I remember being struck, as a somewhat junior academic, by both Harvey's desire to craft a workable standard of liability for the Court and the leadership role that Harvey was able to play in the drafting process. It really brought home to me the separate role that academics can play in forming a bridge between the independence, the analytic precision, and the integrity of the academic world with the pressing issues that affect the practicing bar and the business community.

Subsequent to Central Bank, I have had the privilege of working with Harvey on numerous occasions, ranging from City Bar projects and committees to the American Law Institute, to a range of academic programs. Harvey served as a reporter for the American Law Institute's Corporate Governance Project for more than a decade.

Prior to his current appointment as Commissioner, Harvey had extensive experience at the SEC, including serving as SEC General Counsel. During that time he was influential in developing Regulation FD,2 which prohibits selective disclosure to securities analysts.

Harvey has also been active in SEC efforts to increase auditor independence, a topic that continues to be of extreme importance and public concern. Even before that, when the institutional investor community was in an uproar over the Commission's decision in Cracker Barrel,3 Harvey devoted part of a sabbatical to volunteer at the SEC, to meet with issuers, institutions, and activists in an effort to help moderate a possible compromise.

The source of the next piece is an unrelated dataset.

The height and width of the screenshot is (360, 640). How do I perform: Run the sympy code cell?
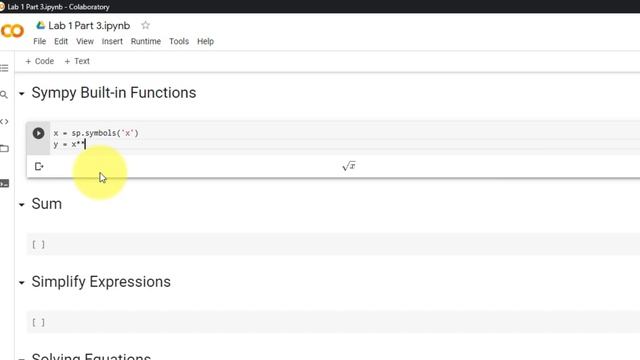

The meetings resulted in a comment letter jointly authored by Ira Millstein that largely roadmapped the revisions to Rule 14(a)(8) that were subsequently adopted by the SEC.

Harvey is currently on leave from Columbia University where he joined the faculty in 1970 and has been Dwight Professor of Law since 1984. His many articles in corporate securities and antitrust law have earned him the highest reputation in the scholarly community. This reputation led academic commentators uniformly to applaud the wisdom of his current appointment to the Commission, and you know how rare it is for academics to agree on anything.

Harvey graduated magna cum laude from both Columbia University School of Law and Columbia College. I have benefited personally from Harvey's warmth and generosity in acting as a mentor to a young colleague. Fordham has also benefited from his generous participation in many of our programs and events.

Two years ago, in one of the first Corporate Center programs, we welcomed Harvey as a panelist in our inaugural Albert A. DeStefano Lecture, which featured a panel discussion on Regulation FD, which, as you know, Harvey has real expertise on. It is worthy of note, as I look back, that just last week the SEC announced its first Regulation FD enforcement actions. It is truly a delight to welcome Harvey Goldschmid back to Fordham.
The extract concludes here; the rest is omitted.